Pursuant to the requirements of the Securities Act of 1933, as amended, this registration statement has been signed by the following persons in the capacities and on the dates indicated.
|/s/ Jeffrey D. Abbey||President, Chief Executive Officer and Director||May 15, 2018|
|Jeffrey D. Abbey||(Principal Executive Officer)|
|/s/ Richard D. Katz||Vice President and Chief Financial Officer||May 15, 2018|
|Richard D. Katz, M.D.||(Principal Financial Officer)|
|/s/ Lori R. Harrelson||Vice President of Finance||May 15, 2018|
|Lori R. Harrelson||(Principal Accounting Officer)|
|/s/ Hubert Birner||Director||May 15, 2018|
|Hubert Birner, Ph.D.|
|/s/ Robert F. Carey||Director||May 15, 2018|
|Robert F. Carey|
|/s/ Igor Krol||Director||May 15, 2018|
|/s/ Richard G. Morrison||Director||May 15, 2018|
|Richard G. Morrison|
|/s/ Irackly Mtibelishvily||Director||May 15, 2018|
May 15, 2018
Argos Therapeutics, Inc.
4233 Technology Drive
Durham, North Carolina 27704
|Re:||2014 Stock Incentive Plan, as amended|
Ladies and Gentlemen:
We have assisted in the preparation of a Registration Statement on Form S-8 (the “Registration Statement”) to be filed with the Securities and Exchange Commission (the “Commission”) under the Securities Act of 1933, as amended (the “Securities Act”), relating to an additional 236,264 shares of common stock, $0.001 par value per share (the “Shares”), of Argos Therapeutics, Inc., a Delaware corporation (the “Company”), issuable under the Company’s 2014 Stock Incentive Plan, as amended (the “Plan”).

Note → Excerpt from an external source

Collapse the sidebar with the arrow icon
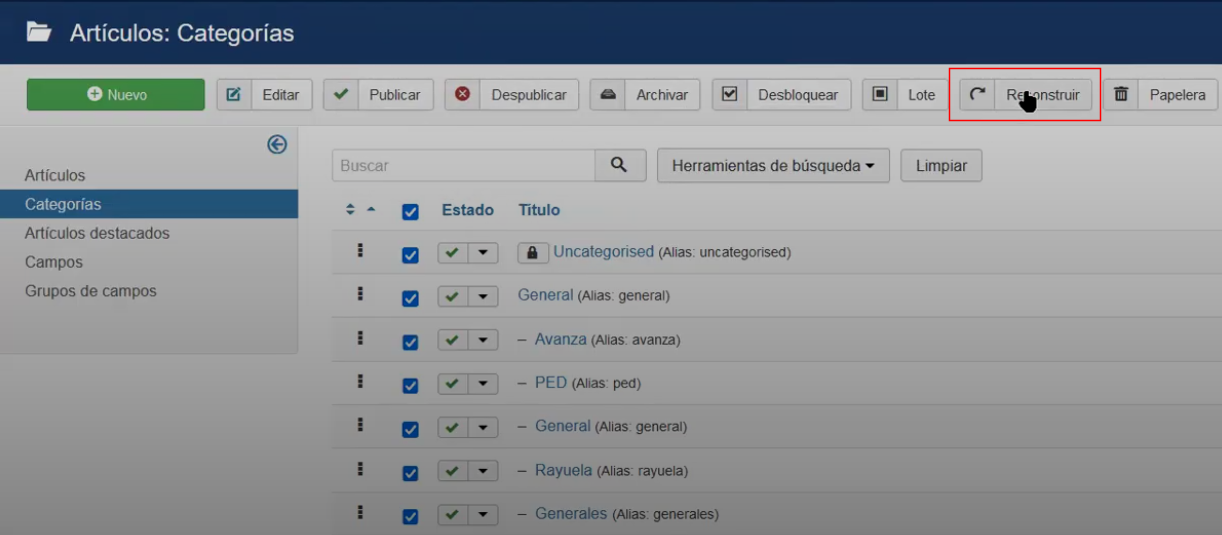The width and height of the screenshot is (1222, 535). click(x=277, y=145)
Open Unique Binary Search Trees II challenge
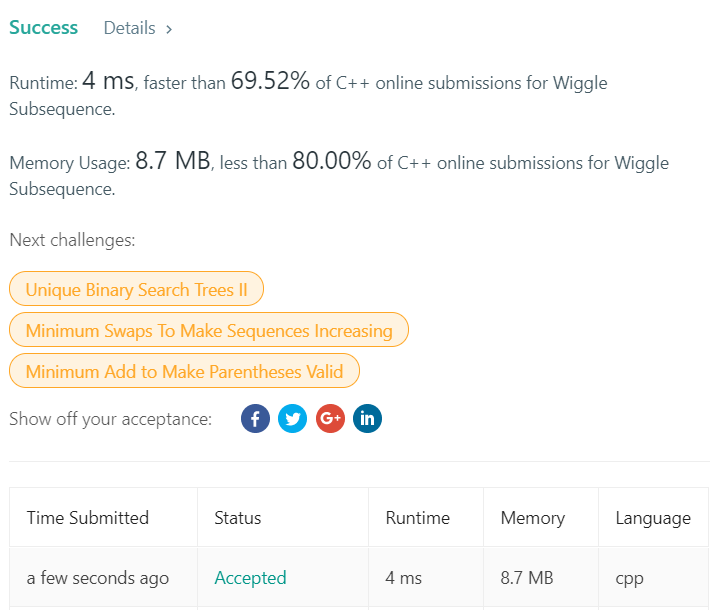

We have examined the Certificate of Incorporation and By-Laws of the Company, each as amended and restated to date, and originals, or copies certified to our satisfaction, of all pertinent records of the meetings of the directors and stockholders of the Company, the Registration Statement and such other documents relating to the Company as we have deemed material for the purposes of this opinion.
In our examination of the foregoing documents, we have assumed the genuineness of all signatures, the authenticity of all documents submitted to us as originals, the conformity to original documents of all documents submitted to us as certified, photostatic or other copies, the authenticity of the originals of any such documents and the legal competence of all signatories to such documents.
We assume that the appropriate action will be taken, prior to the offer and sale of the Shares in accordance with the Plan, to register and qualify the Shares for sale under all applicable state securities or “blue sky” laws.
We express no opinion herein as to the laws of any state or jurisdiction other than the laws of the Commonwealth of Massachusetts, the General Corporation Law of the State of Delaware and the federal laws of the United States of America.
It is understood that this opinion is to be used only in connection with the offer and sale of the Shares while the Registration Statement is in effect.
Please note that we are opining only as to the matters expressly set forth herein, and no opinion should be inferred as to any other matters.
Based on the foregoing, we are of the opinion that the Shares have been duly authorized for issuance and, when the Shares are issued and paid for in accordance with the terms and conditions of the Plan, the Shares will be validly issued, fully paid and nonassessable.
We hereby consent to the filing of this opinion with the Commission in connection with the Registration Statement in accordance with the requirements of Item 601(b)(5) of Regulation S-K under the Securities Act. In giving such consent, we do not hereby admit that we are in the category of persons whose consent is required under Section 7 of the Securities Act or the rules and regulations of the Commission.
|Very truly yours,|
|WILMER CUTLER PICKERING|
|HALE AND DORR LLP|
|By:||/s/ Stuart Falber|
|Stuart Falber, a Partner|
CONSENT OF INDEPENDENT REGISTERED PUBLIC ACCOUNTING FIRM
We hereby consent to the incorporation by reference in this Registration Statement on Form S-8 of Argos Therapeutics, Inc. of our report dated April 2, 2018 relating to the financial statements and financial statement schedule, which appears in Argos Therapeutics, Inc.'s Annual Report on Form 10-K for the year ended December 31, 2017.